READING PASSAGE:
┌──
Graphs of some difficult trigonometric functions -I

Please understand the below functions carefully,

1, f(x) = {\sin ^{ - 1}}\sin x



  • Periodic with period 2\pi  ( 'x' is directly operated by 'sin' and sin x is periodic with period '2pi' )
  • Domain = R ( domain of f(x) = sin x is R)
  • Range = [-pi/2,pi/2] ( Range of f(x) = arcsin(x) is [-pi/2,pi/2] ) 


And,

2. f(x) = \sin {\sin ^{ - 1}}x


  • Non-periodic ( 'x' is directly operated by 'inverse of sin' and 'inverse of sin' is not periodic)
  • Domain = [-1,1] ( domain of f(x) = arcsin(x) is [-1,1] )
  • Range = [-1,1]  

From above arguments following statements are very clear, 

PERIODIC FUNCTIONS

1. f(x) = {\sin ^{ - 1}}\sin x , Period = 2\pi
2. f(x) = {\cos ^{ - 1}}\cos xPeriod = 2\pi
3. f(x) = {\tan ^{ - 1}}\tan xPeriod = \pi

NON-PERIODIC FUNCTIONS

1. f(x) = \sin {\sin ^{ - 1}}x
2. f(x) = \cos {\cos ^{ - 1}}x
3. f(x) = \tan {\tan ^{ - 1}}x



PERIODIC FUNCTIONS:


1. f(x) = {\sin ^{ - 1}}\sin x

Steps of drawing the graph of periodic function:

1. Draw the graph of function for one period
2. Repeat the graph for all values.
└──
MATERIAL PROVIDED:
┌──
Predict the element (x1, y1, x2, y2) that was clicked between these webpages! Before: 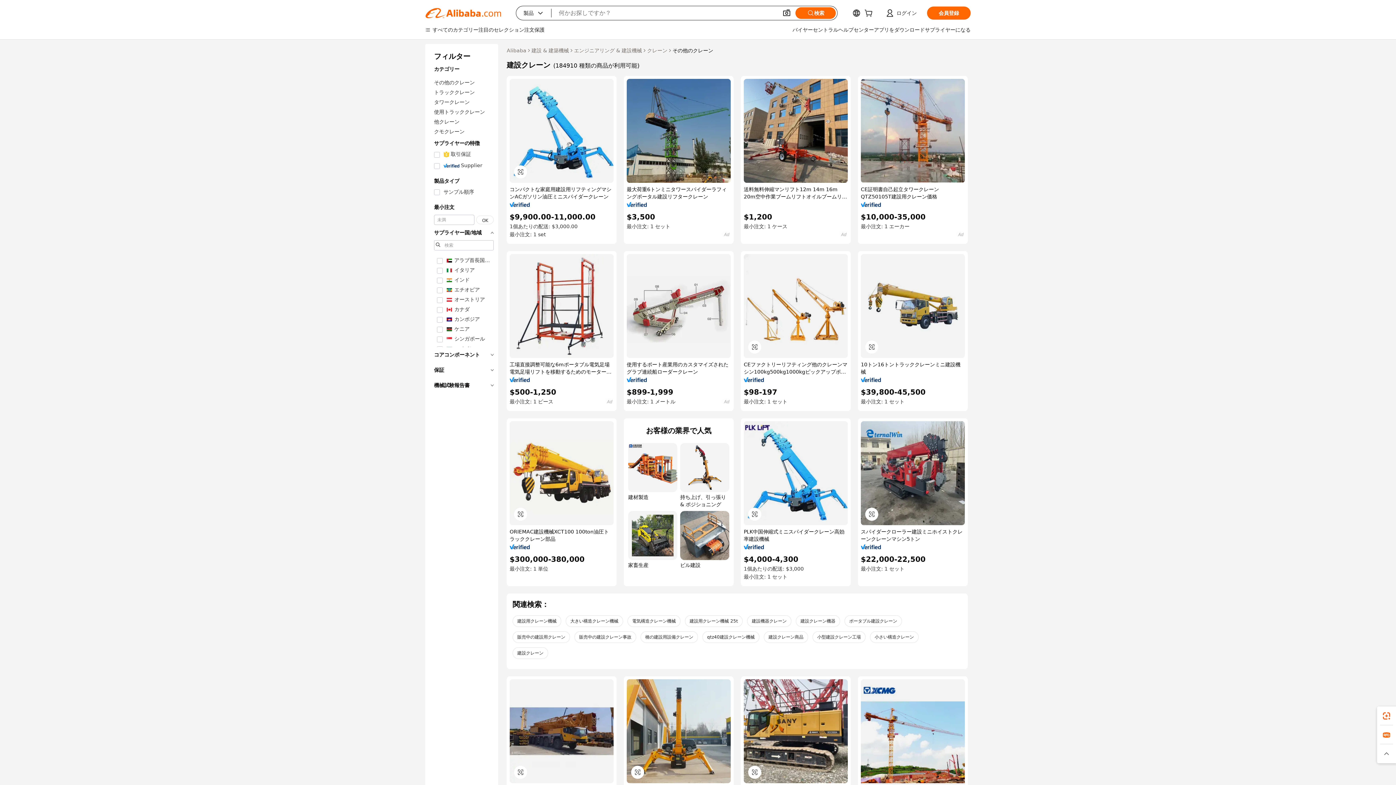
└──
┌──
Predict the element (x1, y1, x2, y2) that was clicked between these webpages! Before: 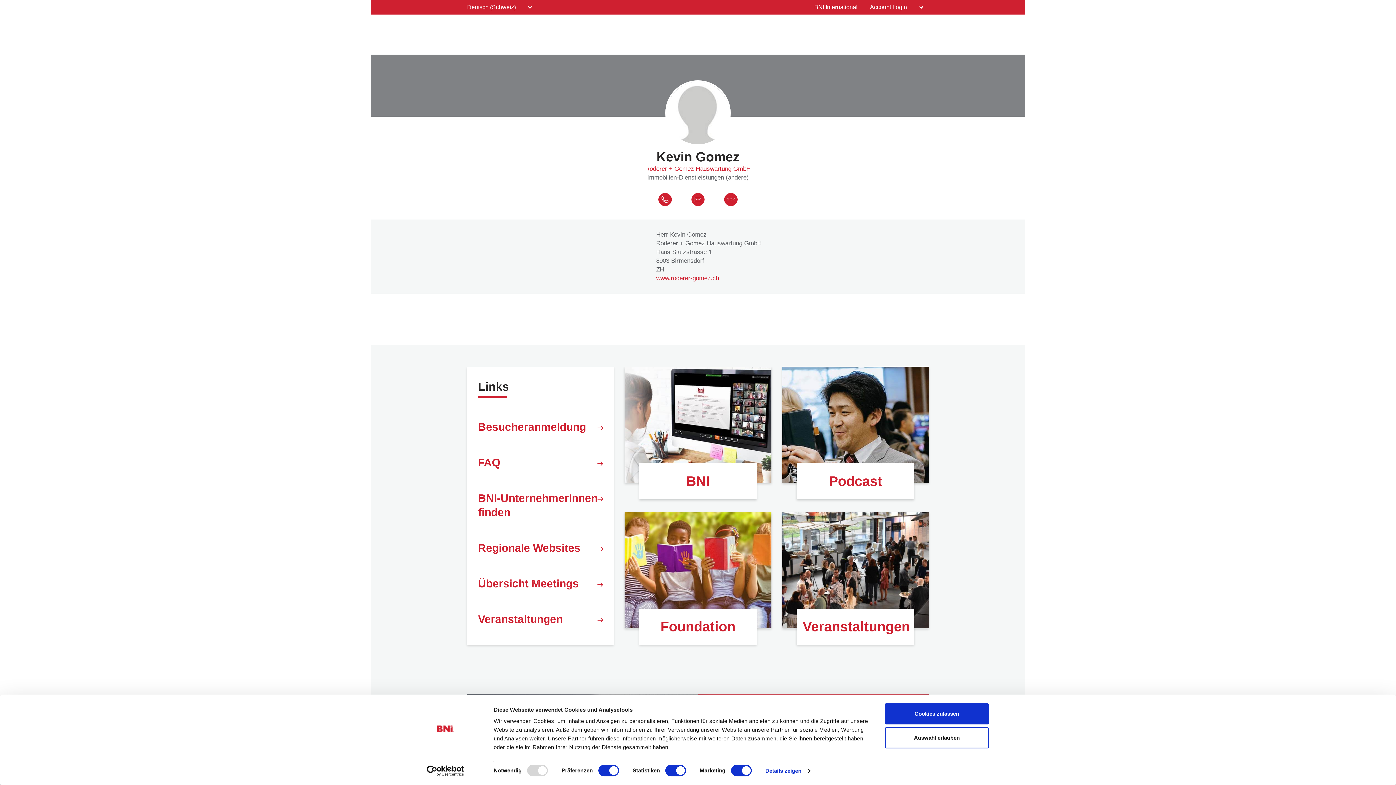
└──
TASKS TO CARRY OUT:
[1] Repeat the passage of the trigonometric functions page exactly, starting at "Graphs of some" and ending at "period '2pi' )".
[2] According to the trigonometric functions page, why is f(x) = sin(sin⁻¹ x) non-periodic? Answer in one to three sentences.
[3] Do these statements agree with the trigonometric functions page? For each, answer yes or no and quote the deciding words. (a) The range of f(x) = arcsin(sin x) is [-π/2, π/2]. (b) The domain of f(x) = sin(arcsin x) is all real numbers. (c) The first step in drawing the graph of a periodic function is to draw it for one period.

TASK-BY-TASK ANSWERS:
[1]
Graphs of some difficult trigonometric functions -I

Please understand the below functions carefully,

1, f(x) = {\sin ^{ - 1}}\sin x



  • Periodic with period 2\pi  ( 'x' is directly operated by 'sin' and sin x is periodic with period '2pi' )

[2] In this function, x is directly operated on by the inverse of sine rather than by sine. The inverse of sine is not periodic, so the function is not periodic either.

[3]
(a) Yes: "Range = [-pi/2,pi/2]"
(b) No: "Domain = [-1,1]"
(c) Yes: "Draw the graph of function for one period"